Loïck Daigle ne regrette pas sa venue chez les Tigres

Par Matthew Vachon
Loïck Daigle ne regrette pas sa venue chez les Tigres
Loïck Daigle (Photo : Denis Morin)

Après avoir lorgné du côté américain pendant un certain temps, l’attaquant de 18 ans Loïck Daigle a finalement décidé de s’entendre avec les Tigres de Victoriaville en mars dernier. Quelques mois plus tard, sa place dans le vestiaire victoriavillois est acquise et il espère pouvoir gravir les échelons.
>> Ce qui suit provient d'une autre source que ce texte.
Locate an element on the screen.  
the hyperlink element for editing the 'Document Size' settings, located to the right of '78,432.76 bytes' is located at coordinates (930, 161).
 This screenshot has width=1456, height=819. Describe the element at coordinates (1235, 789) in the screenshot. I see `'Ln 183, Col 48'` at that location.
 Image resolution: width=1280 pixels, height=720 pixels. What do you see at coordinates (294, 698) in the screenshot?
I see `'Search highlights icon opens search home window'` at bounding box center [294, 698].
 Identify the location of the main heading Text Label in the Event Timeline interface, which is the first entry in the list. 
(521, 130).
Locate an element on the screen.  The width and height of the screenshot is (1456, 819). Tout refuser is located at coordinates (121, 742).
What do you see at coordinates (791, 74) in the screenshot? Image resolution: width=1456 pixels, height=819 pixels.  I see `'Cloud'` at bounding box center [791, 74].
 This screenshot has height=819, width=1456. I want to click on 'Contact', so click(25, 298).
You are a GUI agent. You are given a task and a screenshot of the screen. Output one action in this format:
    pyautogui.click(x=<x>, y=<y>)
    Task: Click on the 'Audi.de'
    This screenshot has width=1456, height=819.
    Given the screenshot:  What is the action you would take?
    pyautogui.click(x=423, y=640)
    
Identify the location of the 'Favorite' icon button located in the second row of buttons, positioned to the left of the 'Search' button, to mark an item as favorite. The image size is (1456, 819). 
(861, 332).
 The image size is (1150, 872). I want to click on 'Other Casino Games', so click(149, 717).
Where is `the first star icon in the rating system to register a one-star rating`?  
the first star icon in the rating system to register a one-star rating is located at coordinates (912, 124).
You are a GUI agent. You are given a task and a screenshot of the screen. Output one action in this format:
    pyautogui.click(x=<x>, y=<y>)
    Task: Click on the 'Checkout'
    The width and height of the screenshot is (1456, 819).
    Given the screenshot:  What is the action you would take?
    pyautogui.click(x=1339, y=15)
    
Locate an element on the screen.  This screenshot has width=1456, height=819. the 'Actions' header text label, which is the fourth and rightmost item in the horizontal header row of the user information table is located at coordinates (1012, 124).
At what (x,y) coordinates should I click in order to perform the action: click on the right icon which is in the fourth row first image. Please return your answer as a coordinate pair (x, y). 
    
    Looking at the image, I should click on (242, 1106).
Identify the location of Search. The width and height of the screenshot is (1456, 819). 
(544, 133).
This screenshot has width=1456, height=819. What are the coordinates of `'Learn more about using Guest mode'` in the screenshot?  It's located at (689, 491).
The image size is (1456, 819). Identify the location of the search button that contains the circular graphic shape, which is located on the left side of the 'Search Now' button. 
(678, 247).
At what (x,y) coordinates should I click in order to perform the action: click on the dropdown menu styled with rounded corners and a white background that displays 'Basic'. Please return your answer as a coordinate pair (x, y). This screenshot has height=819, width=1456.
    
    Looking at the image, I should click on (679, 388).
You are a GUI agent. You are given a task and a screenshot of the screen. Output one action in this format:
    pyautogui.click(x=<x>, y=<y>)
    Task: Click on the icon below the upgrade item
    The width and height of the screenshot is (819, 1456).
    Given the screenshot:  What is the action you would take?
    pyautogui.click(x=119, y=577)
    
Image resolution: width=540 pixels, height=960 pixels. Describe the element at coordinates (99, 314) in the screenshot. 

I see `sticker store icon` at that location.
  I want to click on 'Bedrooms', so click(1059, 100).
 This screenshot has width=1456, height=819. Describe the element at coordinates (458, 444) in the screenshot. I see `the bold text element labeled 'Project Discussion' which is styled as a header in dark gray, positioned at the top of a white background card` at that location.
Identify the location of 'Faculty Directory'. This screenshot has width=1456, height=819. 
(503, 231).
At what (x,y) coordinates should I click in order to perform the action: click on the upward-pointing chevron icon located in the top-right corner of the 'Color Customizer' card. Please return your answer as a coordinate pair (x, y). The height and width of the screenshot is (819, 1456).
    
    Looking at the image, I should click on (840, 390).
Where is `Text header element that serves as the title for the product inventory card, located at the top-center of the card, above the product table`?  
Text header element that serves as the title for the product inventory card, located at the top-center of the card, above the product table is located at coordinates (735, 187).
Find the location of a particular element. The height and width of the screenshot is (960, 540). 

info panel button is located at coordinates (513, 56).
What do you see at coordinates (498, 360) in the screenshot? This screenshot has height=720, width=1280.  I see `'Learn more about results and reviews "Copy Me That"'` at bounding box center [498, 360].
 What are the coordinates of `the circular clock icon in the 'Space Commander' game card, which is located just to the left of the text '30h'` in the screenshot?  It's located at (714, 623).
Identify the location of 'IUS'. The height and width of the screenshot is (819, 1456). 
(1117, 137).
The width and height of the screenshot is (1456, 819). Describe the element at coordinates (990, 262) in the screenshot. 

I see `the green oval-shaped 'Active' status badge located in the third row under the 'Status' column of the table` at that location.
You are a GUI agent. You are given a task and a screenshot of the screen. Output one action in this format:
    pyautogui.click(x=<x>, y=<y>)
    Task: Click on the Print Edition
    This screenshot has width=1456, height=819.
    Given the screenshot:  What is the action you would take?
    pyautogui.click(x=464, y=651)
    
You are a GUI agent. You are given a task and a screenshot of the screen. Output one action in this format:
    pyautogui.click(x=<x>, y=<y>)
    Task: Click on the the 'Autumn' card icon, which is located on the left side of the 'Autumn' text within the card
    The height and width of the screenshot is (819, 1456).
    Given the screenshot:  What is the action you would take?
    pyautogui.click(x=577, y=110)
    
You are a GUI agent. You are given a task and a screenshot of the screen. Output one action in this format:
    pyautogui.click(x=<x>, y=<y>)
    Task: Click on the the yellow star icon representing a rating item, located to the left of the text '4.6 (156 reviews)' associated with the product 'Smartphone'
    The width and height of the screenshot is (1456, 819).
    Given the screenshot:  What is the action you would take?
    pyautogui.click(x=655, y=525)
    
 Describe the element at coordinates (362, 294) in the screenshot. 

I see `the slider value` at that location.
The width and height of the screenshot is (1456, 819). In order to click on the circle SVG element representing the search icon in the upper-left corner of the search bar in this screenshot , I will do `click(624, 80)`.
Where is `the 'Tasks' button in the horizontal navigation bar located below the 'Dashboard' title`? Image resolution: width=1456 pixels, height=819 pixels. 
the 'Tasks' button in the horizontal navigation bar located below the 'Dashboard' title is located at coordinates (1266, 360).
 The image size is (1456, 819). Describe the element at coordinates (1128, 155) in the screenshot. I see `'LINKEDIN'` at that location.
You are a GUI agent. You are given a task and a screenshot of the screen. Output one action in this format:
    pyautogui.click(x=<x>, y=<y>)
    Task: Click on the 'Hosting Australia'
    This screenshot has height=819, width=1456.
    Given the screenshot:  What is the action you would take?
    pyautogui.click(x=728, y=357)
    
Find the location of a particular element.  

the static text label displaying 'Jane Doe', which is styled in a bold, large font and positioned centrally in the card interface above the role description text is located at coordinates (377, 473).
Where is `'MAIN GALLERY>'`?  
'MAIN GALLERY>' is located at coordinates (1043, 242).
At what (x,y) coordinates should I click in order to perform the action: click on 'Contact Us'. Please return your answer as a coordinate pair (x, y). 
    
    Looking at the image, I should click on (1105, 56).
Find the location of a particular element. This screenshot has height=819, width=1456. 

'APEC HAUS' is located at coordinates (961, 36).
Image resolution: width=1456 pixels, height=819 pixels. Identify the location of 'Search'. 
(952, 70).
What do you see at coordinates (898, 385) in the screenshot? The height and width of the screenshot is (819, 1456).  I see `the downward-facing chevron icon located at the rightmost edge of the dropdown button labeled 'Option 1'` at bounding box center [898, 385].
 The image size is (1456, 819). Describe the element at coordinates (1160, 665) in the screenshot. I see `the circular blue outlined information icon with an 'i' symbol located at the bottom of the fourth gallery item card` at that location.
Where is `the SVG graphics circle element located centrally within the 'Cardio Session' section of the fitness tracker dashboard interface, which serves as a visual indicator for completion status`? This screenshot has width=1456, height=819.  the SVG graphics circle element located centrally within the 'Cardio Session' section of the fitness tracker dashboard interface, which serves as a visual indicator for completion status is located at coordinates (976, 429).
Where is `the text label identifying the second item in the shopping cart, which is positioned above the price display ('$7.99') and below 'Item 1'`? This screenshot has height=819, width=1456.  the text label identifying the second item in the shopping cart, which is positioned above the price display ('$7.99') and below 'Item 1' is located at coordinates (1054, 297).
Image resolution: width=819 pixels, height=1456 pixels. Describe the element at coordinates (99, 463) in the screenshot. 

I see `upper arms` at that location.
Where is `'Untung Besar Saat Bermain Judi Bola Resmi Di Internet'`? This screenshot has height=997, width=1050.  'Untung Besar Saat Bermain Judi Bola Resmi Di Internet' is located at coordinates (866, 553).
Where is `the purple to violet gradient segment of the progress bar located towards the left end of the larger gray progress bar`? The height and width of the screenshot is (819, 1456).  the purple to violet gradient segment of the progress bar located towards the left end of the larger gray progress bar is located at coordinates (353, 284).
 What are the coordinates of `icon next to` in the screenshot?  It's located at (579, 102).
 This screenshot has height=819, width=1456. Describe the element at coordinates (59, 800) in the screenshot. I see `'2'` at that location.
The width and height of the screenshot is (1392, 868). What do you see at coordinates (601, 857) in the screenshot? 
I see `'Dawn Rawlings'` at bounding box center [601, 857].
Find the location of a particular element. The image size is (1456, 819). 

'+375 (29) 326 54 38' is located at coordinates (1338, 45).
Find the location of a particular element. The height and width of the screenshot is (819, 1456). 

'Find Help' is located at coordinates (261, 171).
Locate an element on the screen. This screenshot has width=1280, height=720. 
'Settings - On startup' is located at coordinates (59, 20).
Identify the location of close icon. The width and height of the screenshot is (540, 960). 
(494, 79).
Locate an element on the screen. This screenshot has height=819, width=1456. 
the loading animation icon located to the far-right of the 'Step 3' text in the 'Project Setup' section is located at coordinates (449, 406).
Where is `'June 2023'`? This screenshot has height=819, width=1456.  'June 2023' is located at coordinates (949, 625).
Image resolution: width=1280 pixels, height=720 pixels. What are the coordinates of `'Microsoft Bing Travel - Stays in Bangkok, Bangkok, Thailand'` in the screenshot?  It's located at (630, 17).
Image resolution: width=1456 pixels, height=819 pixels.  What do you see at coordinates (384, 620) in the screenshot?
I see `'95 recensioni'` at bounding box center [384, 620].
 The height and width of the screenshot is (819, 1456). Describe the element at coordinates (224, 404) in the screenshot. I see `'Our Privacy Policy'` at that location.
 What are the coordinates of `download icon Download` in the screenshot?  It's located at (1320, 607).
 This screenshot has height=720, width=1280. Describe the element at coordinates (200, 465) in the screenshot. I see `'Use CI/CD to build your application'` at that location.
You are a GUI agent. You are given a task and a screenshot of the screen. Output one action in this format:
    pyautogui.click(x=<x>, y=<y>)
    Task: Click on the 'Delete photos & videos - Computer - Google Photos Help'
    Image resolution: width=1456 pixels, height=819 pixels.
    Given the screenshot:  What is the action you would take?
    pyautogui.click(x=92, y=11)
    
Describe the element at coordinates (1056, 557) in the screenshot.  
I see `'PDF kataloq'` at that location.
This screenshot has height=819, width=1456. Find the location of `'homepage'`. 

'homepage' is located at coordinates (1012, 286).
«En arriver à ça, c’est une belle étape dans ma vie. Le junior majeur, tu essayes de te rendre jusque-là. De faire l’équipe, c’est quelque chose de très bien», a fait valoir d’entrée de jeu le patineur de 5’09’’ et 163 livres.

Choix de 5e tour en 2019, Daigle n’était demeuré que 48 heures au dernier camp d’entraînement de l’équipe dans le but de conserver son admissibilité pour les rangs collégiaux américains. Les Tigres sont cependant parvenus à le faire changer d’idée. «Je dois être franc, la famille des Tigres s’est très bien vendue. J’ai parlé avec Kevin (Cloutier), Carl (Mallette) et les joueurs de l’équipe. Ça m’a tenté. L’environnement est plaisant pour progresser dans le monde du hockey. C’est un jeu, mais dans lequel tu tentes de te rendre le plus loin possible. Je crois donc que de venir à Victoriaville était une bonne chose pour moi. Avec une belle ambiance comme ici, ça va bien aller.»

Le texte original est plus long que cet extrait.